1,200,000 - 1,800,000 HKD
bidding is closed


  • ceramic
sturdily potted with a tapering body sweeping up to a broad shoulder and surmounted by a short neck and lipped mouth-rim, the exterior carved with large peony blooms with slender undulating petals above a thin concave band and a broad frieze enclosing upright petal lappets encircling the lower section of the vessel, covered unctuously overall save for the countersunk base with a translucent celadon glaze densely suffused with a network of ice crackles


Collection of the Chang Foundation, Taipei.

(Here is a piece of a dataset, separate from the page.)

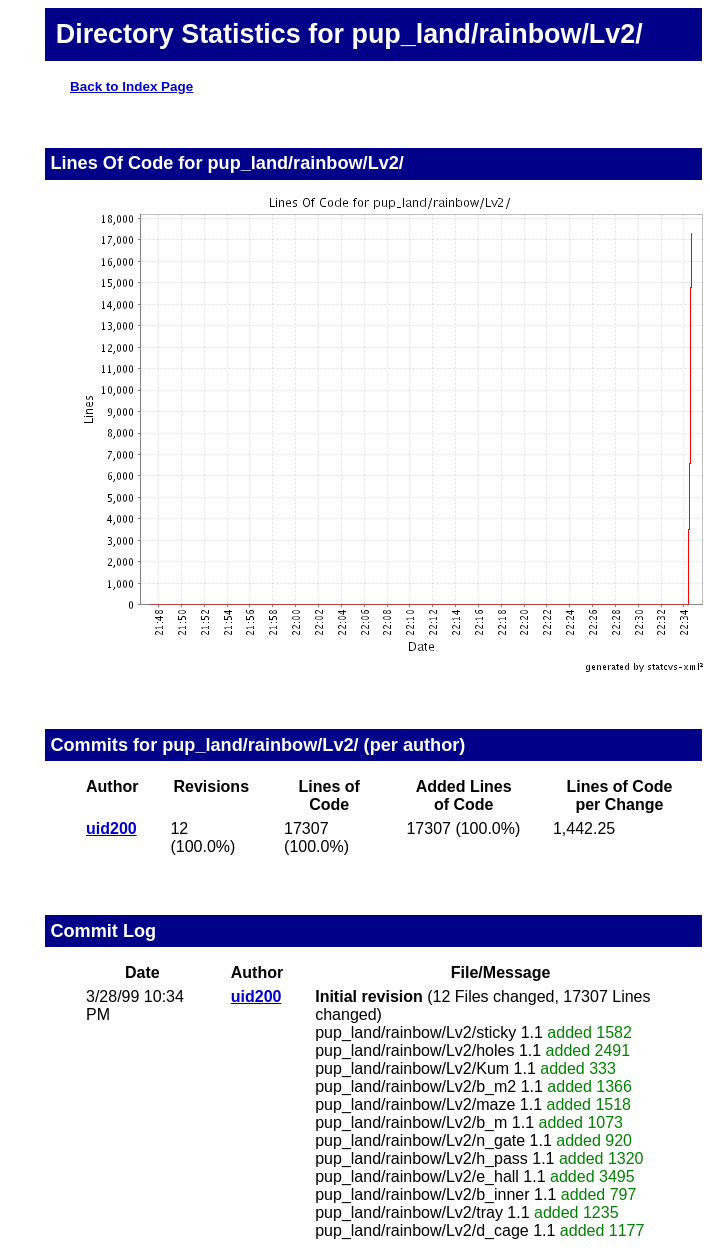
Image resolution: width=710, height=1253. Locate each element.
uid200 (111, 828)
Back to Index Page (131, 86)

James Spencer (comp.), Selected Chinese Ceramics from Han to Qing Dynasties, Chang Foundation, Taipei, 1990, cat. no. 59.

Catalogue Note

This serenely shaped and decorated meiping is one of the rare examples of the early production of the Longquan kilns in Zhejiang province, in the Northern Song period (960-1127), before Longquan wares reached the height of their popularity. At this time, the kilns, located in China’s southeast, were faced with the strong competition of northern celadon kilns such as Yaozhou in Shaanxi, which had the immense advantage of being located close to the seats of power. With their pale green glazes and delicate incised designs, early Longquan wares show closer similarities to Yue wares, made further north in the same province, and at times to Yaozhou ware, than to later Longquan wares with their deeper green glazes, often free of design, and were previously often mistaken for Yue. Although the Yue kilns clearly exerted a strong influence, the Longquan kilns had in fact created a distinctive style of their own already in the Northern Song, with their delicate carved designs covering the vessel surface, enlivened by fine combing. Outstanding examples such as the present vase are, however, exceedingly rare.

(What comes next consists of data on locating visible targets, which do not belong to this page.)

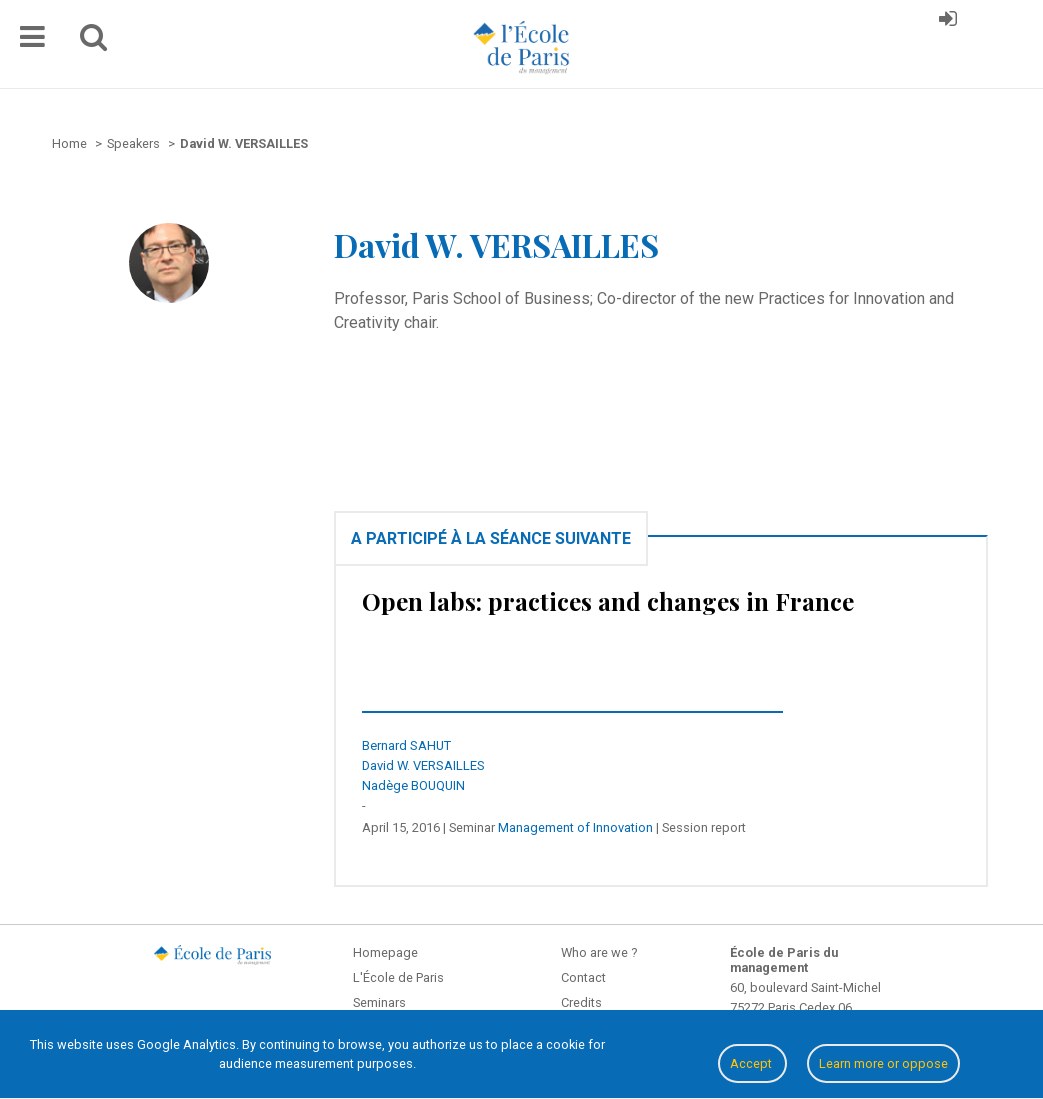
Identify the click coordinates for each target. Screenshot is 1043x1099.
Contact (583, 977)
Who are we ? (599, 952)
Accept (752, 1063)
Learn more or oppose (883, 1063)
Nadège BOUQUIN (413, 785)
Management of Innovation (575, 827)
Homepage (385, 952)
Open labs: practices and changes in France (608, 601)
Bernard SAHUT (406, 745)
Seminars (379, 1002)
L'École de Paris (398, 977)
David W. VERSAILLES (423, 765)
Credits (581, 1002)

The dramatic transformation of the Longquan production, in terms of material and workmanship, from the Five Dynasties period (907-960), when the kilns produced mainly funerary wares, to the Northern Song, when they turned to high-quality utilitarian ceramics, becomes apparent when comparing a related, but much more coarse vase with slightly angled shoulders, carved with a peony scroll between bands of petals, attributed to the Five Dynasties period, illustrated in Longquan qingci [Longquan celadon], Beijing, 1966, pl. 2.

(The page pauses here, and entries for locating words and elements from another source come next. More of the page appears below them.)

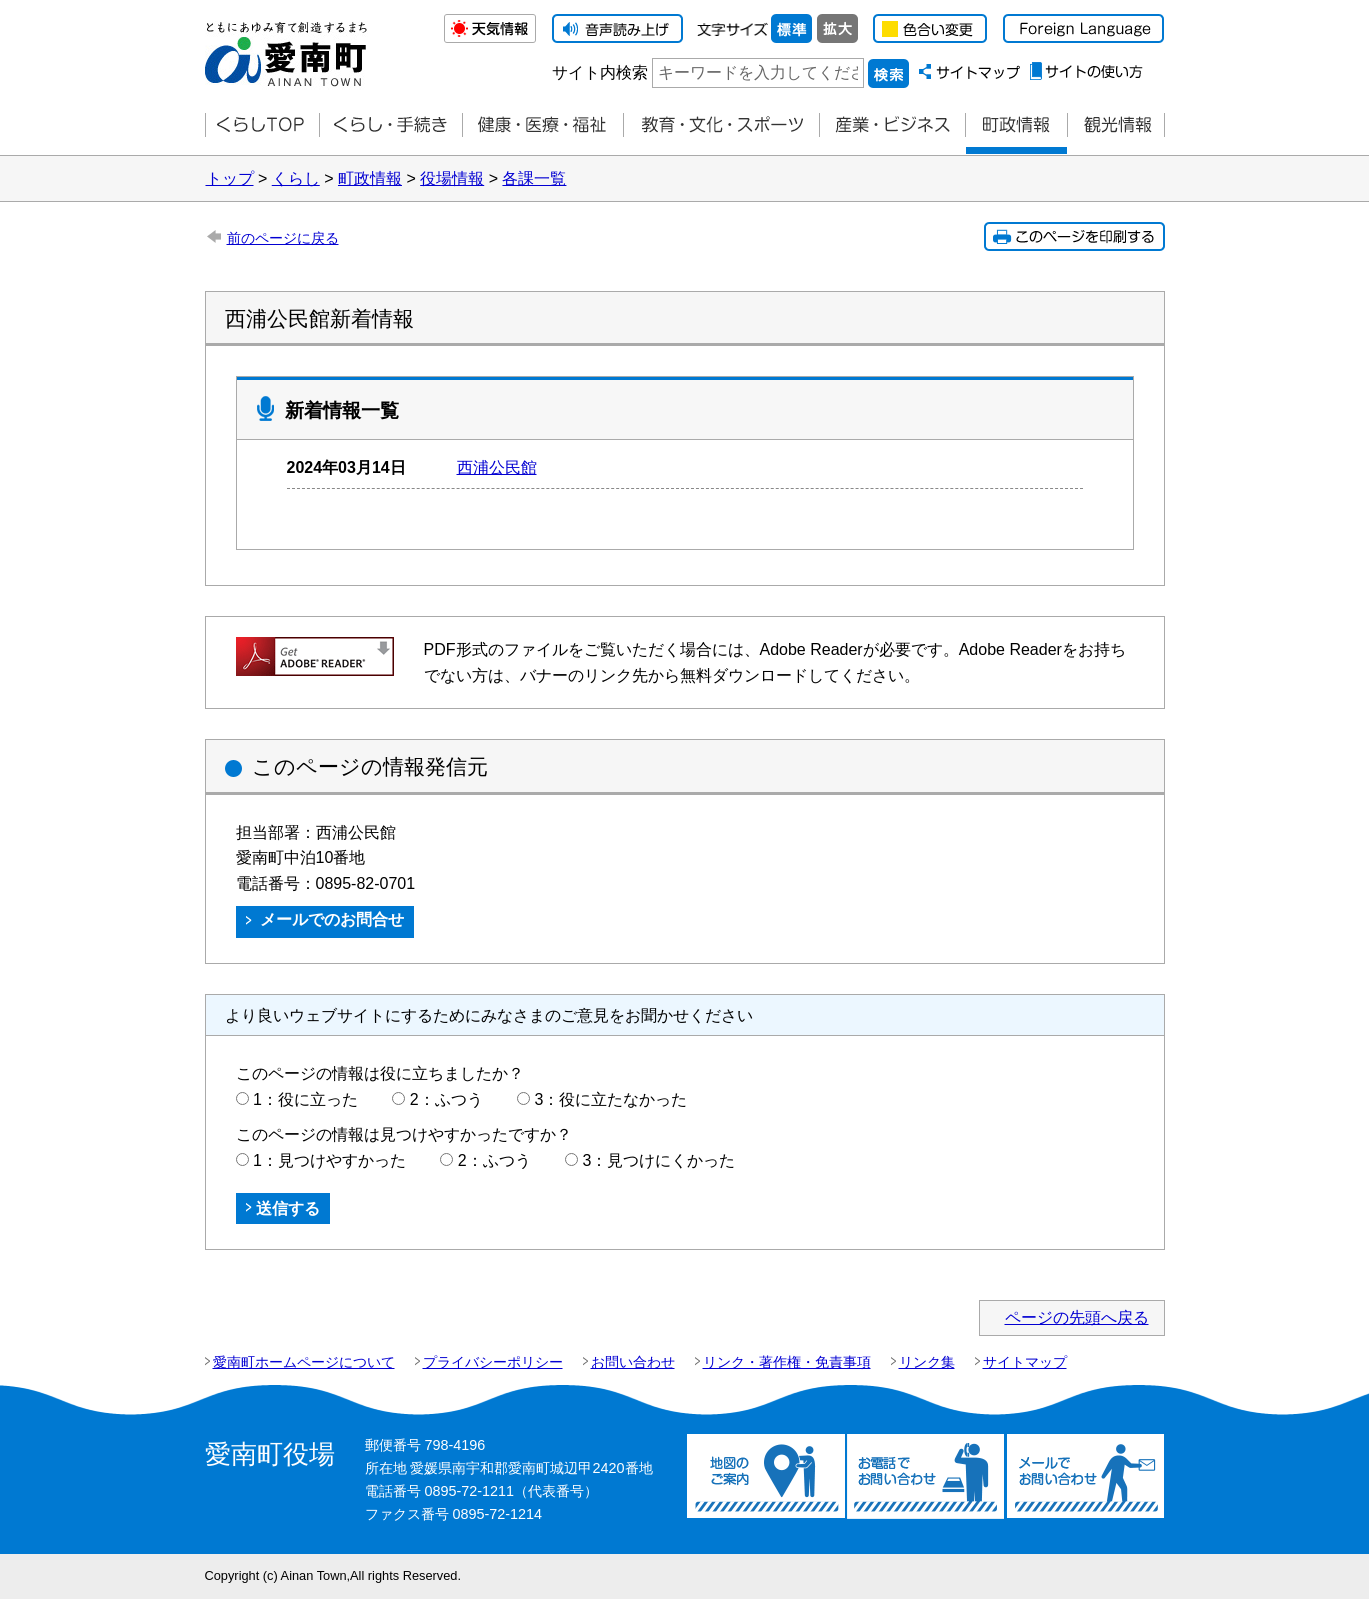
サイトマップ (1025, 1362)
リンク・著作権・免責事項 (787, 1362)
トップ (230, 178)
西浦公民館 (497, 467)
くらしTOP (262, 125)
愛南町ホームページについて (304, 1362)
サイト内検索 (600, 72)
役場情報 (452, 178)
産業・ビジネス (892, 125)
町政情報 (1016, 125)
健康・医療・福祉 (542, 125)
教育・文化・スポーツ (721, 125)
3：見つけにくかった (659, 1160)
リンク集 (927, 1362)
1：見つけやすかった (329, 1160)
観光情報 (1116, 125)
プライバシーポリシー (493, 1362)
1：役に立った (305, 1099)
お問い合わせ (633, 1362)
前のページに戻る (283, 238)
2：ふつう (446, 1099)
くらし (296, 178)
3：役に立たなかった (611, 1099)
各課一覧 (534, 178)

The present meiping with its well-rounded shoulders and relatively wide neck is harmoniously proportioned, the complex flower scroll that covers two thirds of the body gives it a generous air, and the bluish glaze tone is particularly successful. On comparable vases the design is mostly divided into narrower bands, the proportions vary a lot, and the glazes tend to be more olive green; see, for example, a larger meiping of this type, excavated in Songyang county, Zhejiang province, and now in the Songyang County Museum, carved with an additional band of lappets around the shoulder, frequently illustrated, for example, in Zhu Boqian, Longquan yao qingci/Celadons from Longquan Kilns, Taipei, 1998, pl. 69; and in Zhongguo Longquan qingci/Longquan Celadon of China, Hangzhou, 1998, pl. 47 and on the cover; a slightly smaller, densely decorated vase from the Sir Herbert and Lady Ingram collection, now in the Ashmolean Museum, Oxford, published in Sekai tōji zenshū/Ceramic Art of the World, vol. 12, Tokyo, 1977, col. pl. 179; another from the Dexing Shuwu collection, sold in our New York rooms, 18th March 2008, lot 86; and one showing two narrow bands of scrolling flowers and a larger section of petals, sold in these rooms, 5th November 1996, lot 725; a much smaller version, decorated with one band of peony scrolls above five ranks of overlapping petals, from the Yang De Tang collection, was sold in our New York rooms, 17th March 2015, lot 64.